Art & Art History
Voices: Maureen P. Sherlock
Gallery 400 Lecture Room
400 South Peoria Street
Maureen P. Sherlock presents an analysis of two major currents in art, museum, and critical practice, responding to crises points in late capitalism. Her talk addresses issues raised by Pierre Bourdieu, Jurgen Habermas, and Nancy Frazier in an attempt to ground a critique of current art ideologies.
Sherlock has taught philosophy at a number of universities and has published extensively on critical theory and contemporary art. Her essay on Robert Gober will be published this fall by the Dia Center for the Arts, and her book City Sites: Urbanism, Art, and the Public Sphere is forthcoming. Her articles “Ecce Homo: The Work of Roert Blanchon,“ and “Unruly Publics” will appear in the New Art Examiner’s November and December issues respectively, while “Of Rings, Rapture, and Regression” will appear in the December issue of Sculpture.

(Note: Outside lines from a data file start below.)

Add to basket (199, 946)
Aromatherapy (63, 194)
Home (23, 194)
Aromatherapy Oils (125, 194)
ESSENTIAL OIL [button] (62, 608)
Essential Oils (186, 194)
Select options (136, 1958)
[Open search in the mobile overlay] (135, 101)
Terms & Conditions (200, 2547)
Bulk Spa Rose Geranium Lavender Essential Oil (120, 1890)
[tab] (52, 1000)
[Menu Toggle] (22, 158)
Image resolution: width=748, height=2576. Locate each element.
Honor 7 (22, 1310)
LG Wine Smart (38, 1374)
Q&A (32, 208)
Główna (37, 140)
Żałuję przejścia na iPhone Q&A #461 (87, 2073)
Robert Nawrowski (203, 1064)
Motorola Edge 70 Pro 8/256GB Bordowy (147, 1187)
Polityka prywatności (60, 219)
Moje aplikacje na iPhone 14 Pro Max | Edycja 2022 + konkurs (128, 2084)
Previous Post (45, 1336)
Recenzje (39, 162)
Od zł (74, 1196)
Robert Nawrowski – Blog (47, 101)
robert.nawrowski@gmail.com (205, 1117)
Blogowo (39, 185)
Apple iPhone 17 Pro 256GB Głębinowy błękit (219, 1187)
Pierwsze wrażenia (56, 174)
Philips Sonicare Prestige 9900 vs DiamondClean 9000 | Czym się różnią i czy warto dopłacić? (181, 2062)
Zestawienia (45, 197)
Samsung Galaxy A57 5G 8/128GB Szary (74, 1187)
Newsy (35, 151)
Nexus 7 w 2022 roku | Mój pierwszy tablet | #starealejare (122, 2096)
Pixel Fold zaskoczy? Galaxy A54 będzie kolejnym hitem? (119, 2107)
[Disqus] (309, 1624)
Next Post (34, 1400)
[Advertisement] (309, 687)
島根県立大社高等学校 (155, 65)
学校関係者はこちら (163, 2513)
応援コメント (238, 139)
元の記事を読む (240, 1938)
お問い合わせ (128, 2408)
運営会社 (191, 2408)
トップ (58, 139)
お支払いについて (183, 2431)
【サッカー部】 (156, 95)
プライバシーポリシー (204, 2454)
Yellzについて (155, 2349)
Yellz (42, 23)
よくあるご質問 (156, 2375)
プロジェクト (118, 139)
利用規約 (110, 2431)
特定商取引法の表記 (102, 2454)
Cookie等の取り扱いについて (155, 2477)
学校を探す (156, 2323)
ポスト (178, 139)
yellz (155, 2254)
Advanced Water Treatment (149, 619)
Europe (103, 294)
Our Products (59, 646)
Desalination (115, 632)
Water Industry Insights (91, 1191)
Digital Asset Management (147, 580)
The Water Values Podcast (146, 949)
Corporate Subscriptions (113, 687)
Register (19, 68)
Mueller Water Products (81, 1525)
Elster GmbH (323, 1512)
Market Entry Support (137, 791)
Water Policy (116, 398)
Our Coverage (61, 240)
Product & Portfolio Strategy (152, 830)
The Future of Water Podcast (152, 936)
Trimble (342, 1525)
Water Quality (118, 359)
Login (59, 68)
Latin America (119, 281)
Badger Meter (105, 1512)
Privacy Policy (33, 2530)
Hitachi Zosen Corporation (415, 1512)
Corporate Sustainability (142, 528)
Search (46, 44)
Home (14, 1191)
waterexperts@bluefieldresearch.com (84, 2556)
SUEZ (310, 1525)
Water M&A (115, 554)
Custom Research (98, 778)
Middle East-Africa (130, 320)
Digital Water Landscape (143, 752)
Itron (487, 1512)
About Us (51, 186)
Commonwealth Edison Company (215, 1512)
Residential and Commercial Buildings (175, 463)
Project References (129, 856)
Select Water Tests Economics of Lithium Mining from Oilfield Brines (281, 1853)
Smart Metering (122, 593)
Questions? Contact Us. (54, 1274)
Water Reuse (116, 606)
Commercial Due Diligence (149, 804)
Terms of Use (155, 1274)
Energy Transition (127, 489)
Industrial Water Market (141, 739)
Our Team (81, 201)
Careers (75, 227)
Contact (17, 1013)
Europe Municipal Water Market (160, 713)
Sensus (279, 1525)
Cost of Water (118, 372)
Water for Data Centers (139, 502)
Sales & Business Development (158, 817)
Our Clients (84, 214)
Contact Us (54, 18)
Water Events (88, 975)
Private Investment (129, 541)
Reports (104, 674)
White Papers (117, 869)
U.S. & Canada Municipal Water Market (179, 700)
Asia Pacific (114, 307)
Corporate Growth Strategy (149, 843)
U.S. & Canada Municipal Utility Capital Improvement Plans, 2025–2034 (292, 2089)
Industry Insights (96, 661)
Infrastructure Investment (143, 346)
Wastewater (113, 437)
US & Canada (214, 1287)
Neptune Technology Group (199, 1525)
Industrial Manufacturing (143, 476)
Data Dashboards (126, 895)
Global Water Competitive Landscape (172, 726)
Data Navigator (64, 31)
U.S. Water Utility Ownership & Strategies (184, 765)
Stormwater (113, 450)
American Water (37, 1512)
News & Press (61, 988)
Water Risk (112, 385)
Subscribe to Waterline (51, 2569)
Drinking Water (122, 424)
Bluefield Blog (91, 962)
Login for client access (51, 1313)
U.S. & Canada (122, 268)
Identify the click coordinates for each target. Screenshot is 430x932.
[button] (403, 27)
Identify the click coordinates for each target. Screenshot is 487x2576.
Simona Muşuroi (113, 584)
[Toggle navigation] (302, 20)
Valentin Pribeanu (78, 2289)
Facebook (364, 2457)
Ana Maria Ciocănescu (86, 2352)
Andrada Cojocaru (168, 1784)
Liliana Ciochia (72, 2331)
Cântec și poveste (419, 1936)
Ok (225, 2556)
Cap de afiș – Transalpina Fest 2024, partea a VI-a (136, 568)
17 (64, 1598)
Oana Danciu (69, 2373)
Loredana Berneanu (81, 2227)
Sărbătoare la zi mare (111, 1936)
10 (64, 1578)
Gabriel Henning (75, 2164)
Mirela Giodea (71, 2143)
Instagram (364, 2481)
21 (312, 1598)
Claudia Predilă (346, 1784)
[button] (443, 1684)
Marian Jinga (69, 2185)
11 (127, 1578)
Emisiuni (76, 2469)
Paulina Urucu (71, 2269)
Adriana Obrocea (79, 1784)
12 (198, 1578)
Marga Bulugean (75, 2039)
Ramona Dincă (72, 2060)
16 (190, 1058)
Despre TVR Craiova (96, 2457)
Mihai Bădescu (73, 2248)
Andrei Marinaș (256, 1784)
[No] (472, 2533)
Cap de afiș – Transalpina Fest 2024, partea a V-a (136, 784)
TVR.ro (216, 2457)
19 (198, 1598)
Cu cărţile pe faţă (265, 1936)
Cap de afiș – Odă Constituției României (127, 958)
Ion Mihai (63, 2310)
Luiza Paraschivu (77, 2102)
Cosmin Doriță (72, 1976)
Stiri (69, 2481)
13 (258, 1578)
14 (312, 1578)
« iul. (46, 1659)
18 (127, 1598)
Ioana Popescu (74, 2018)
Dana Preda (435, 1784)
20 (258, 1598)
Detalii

She is currently also working on a catalogue essay on the work of Greg Green, which will be published by Max Protetch and Feigen Gallery in conjunction with a project Green has been commissioned for in England. An essay on transgressive art practices will also be published in an anthology edited by Glenn Harper for the State University of New York Press later this spring.